Sorry about the River Song mention just then. She’s not in this one. I don’t think she’ll ever be back, sadly, and now I’ve made myself a bit sad thinking of her. ANYWAY….

Tonight’s episode was an absolute cracker! Starting from that jaw-dropping finish of last week’s inaugural episode, we rejoin our heroes as they slowly die in the absolute nippiness of un-centrally heated space. The Doctor stares, shocked and probably saying rude words inside her head, as her companions all seem to have joined her in this beautifully-shot awfulness.

And then, a rescue! [AH, THERE *ARE* SPOILERS. GOOD THING I DID THE WARNING] Not, as I had imagined, the Doctor doing a techno thing on a techno-gubbins, but the second thing I thought of – but didn’t mention last week and now everyone will think I’m making this up – a spaceship suddenly arrives! Hooray, they’re saved!

And here we go into the new titles sequence! Woohoo! First impression – lovely. The effects sequence used here is just a delightful thing to look at, so bright and colourful in the way only computer generated effects can be. I ADORE it.

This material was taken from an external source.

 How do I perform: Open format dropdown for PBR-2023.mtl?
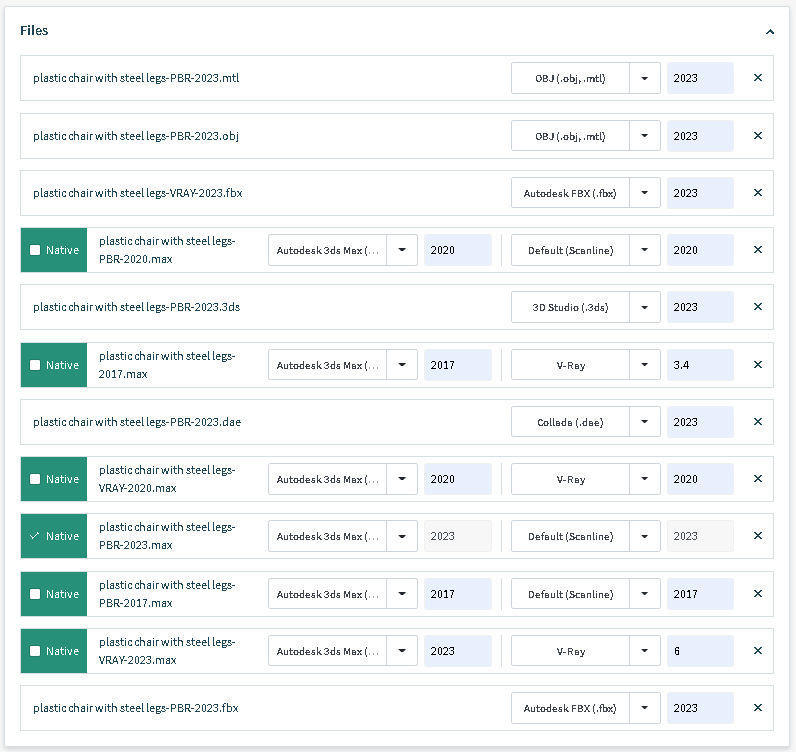[645, 78]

Second impression: blimey, that was a bit quick, wasn’t i? None of the triumphal poncing around, languorous lap around the opera-house of the Murray Gold era, no sir! Bit of tune, bit more of tune, title fanfare (also a bit sexy, very delicate CGI lighting on it) – then WHOOSHONWITHTHESHOW. Blimey (reprise) – we’re off to a fairly rapid pace so far!

Let’s keep things a bit vague from here out, shall we? No need to get really detailed about stuff. How about lots of “Squueeeeee!” noises instead? Or maybe something inbetween those two things? Alright then. Glad that’s settled.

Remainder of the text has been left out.